We remain fascinated with the past. We continually go back to dig into almost every aspect of those distant days. For example, I became interested in the Pyramids as a result of reading Bauer's book. The Great Pyramid of King Khufu at Giza is probably the most carefully studied and measured building in human history. The scale and precision of its stone construction boggles the mind. It was built 4500 years ago without the aid of modern tools or instruments and yet it is probably more precisely constructed than ANY modern building.
The accuracy of the pyramid's workmanship is such that the four sides of the base have a mean error of only 58 mm in length, and 1 minute in angle from a perfect square. The base is horizontal and flat to within 15 mm. The sides of the square are closely aligned to the four cardinal compass points to within 3 minutes of arc and is based not on magnetic north, but true north. (from Wikipedia)

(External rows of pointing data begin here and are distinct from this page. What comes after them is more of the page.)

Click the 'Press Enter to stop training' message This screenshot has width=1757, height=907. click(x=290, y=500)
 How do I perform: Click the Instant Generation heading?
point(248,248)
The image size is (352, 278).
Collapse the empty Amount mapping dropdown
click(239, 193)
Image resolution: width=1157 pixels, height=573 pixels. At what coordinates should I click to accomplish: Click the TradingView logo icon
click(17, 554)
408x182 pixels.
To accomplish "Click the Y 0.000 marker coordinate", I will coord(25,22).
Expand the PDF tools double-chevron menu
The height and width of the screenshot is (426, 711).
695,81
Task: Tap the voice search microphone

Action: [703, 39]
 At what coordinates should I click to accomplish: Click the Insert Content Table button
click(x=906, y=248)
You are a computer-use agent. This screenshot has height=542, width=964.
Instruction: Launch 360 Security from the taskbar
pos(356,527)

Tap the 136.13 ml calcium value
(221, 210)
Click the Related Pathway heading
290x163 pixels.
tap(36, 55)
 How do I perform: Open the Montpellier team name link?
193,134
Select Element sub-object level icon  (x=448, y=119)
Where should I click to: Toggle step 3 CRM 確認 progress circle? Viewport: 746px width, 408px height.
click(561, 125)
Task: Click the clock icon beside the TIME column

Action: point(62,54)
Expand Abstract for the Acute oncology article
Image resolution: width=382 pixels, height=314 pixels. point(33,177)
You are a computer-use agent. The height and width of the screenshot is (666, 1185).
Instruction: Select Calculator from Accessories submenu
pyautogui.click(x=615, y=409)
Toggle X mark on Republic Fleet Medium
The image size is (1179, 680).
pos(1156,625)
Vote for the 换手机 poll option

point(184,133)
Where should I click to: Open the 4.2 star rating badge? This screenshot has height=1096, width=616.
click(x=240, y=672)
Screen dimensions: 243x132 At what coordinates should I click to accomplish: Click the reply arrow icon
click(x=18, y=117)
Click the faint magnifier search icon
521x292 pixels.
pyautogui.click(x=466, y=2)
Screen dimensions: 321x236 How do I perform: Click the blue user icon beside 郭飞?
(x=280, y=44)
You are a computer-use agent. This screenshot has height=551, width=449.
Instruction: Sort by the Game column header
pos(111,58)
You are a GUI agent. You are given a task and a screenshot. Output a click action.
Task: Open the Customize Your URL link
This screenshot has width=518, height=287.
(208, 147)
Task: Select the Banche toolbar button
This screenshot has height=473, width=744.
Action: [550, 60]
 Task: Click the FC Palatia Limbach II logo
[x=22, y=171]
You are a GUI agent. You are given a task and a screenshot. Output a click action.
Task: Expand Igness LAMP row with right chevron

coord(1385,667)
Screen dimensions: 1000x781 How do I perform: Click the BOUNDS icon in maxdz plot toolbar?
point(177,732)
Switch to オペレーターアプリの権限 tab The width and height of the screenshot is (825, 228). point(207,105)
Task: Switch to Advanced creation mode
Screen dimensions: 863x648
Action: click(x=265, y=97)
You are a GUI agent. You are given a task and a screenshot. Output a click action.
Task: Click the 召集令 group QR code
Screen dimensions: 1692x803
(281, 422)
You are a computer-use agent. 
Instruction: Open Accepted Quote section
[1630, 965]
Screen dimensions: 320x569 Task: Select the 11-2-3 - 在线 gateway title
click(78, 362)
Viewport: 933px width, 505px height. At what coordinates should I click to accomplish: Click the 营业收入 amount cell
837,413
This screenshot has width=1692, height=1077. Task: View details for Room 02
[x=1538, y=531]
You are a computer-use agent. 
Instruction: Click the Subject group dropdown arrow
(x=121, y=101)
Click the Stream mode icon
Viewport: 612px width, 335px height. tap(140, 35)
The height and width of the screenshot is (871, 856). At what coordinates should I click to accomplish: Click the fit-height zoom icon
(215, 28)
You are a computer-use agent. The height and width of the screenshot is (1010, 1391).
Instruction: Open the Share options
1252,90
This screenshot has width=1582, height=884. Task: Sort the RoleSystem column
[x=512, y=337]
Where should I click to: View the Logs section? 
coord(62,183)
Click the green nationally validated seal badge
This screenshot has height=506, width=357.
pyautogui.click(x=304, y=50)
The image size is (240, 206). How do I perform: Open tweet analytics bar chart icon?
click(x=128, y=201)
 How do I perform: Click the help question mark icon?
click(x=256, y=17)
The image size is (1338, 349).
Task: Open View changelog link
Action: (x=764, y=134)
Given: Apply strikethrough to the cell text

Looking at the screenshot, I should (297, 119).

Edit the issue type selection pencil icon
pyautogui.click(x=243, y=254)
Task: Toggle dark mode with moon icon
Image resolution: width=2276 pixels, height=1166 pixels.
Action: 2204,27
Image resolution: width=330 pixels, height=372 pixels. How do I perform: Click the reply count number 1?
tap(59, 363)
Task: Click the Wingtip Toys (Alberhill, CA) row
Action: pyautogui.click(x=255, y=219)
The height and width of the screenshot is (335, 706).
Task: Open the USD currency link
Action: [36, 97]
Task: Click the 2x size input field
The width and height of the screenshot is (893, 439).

It remained the tallest man-made structure in the world for 4000 years until the Lincoln Cathedral in England exceeded its height in 1311. There wasn't a taller building in America until 1885 when the Washington Monument was completed. It is humbling, to say the least.
Another example: The Parthenon in Athens. Built in the Fifth Century, BC it became one of the most architecturally-emulated buildings in the world. The level of craftsmanship is simply exceptional. The Greeks had learned how to compensate for the apparent curvature in large structures built with many parallel lines by slightly curving the columns and structural platforms to deceive the eye into seeing the lines as parallel (known technically as entasis). Nova and the Smithsonian Magazine jointly produced a very interesting program on the efforts to restore this structure. The Parthenon is the model for buildings throughout the western world including our own Supreme Court Building. There is even a complete full-scale replica of the Parthenon in Memphis, TN.
A final example: the Old Penn Station in New York. Built in 1910 (and sadly demolished in 1964), Penn Station took as its inspiration the Baths of Caracalla in Rome. The exterior was modeled after the Brandenburg Gate in Berlin. The architects saw in the structures of antiquity an eloquence in design that millennia have not been able to improve.
The great structures of the past speak to us still. There is something that resonates in their proportions, their symmetry, and their scale that we have only rarely been able to improve upon. The past remains "forever new".